Mor Naaman is a professor of Information Science at the Jacobs Institute at Cornell Tech. He leads a research group focused on topics related to the intersection of technology, media and democracy. The group applies multidisciplinary techniques — from machine learning to qualitative social science — to study our information ecosystem and its challenges. Previously, Mor was on the faculty at the Rutgers School of Communication and Information, led a research team at Yahoo! Research Berkeley, received a Ph.D. in Computer Science from the Stanford University InfoLab, and played professional basketball for Hapoel Tel Aviv. He is also a former startup co-founder, and advises startup companies in social computing and related areas. His research is widely recognized, including with an NSF Early Faculty CAREER Award, research awards and grants from numerous corporations, and multiple best paper awards.

17:00-17:30 CEST – Michael Ostrovsky

The evolution of sponsored listings: past, present, and conjectures about the future

Abstract: Sponsored listings (also referred to as promoted listings, sponsored search, or sponsored products, depending on the setting) are one of the key sources of monetization on the Internet. I will briefly discuss the history of sponsored listings, cover their more recent evolution (both in terms of the expansion in the areas in which they are successfully deployed and in terms of their features), and speculate about their potential future development.

• Work to do
Write the next part of the seminar schedule with speaker bios and talk abstracts, starting after its final sentence.

• Data provided
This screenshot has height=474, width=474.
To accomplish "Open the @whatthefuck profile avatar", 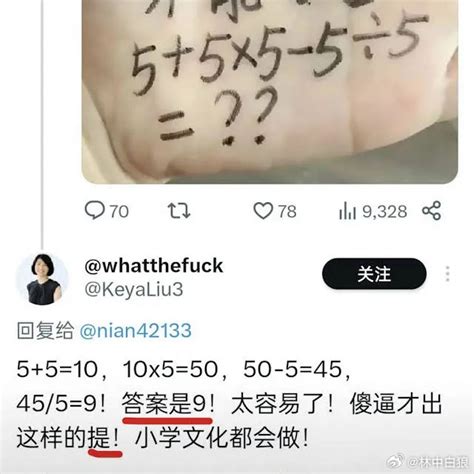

• Expected answer
Bio: Michael Ostrovsky is the Fred H. Merrill Professor of Economics at the Stanford Graduate School of Business, and is co-director of the Market Design working group at the National Bureau of Economic Research. His research spans game theory, market design, auction theory and practice, matching, and e-commerce. He contributed seminal research on the theory and practice of advertising auctions: “Internet Advertising and the Generalized Second Price Auction: Selling Billions of Dollars Worth of Keywords,” the foundational paper on the analysis of sponsored search auctions, and “Reserve Prices in Internet Advertising Auctions,” the first field experiment on optimal reserve prices. More recently, he has also studied the economics of autonomous transportation and the design of choice screen auctions for default search engines on mobile platforms.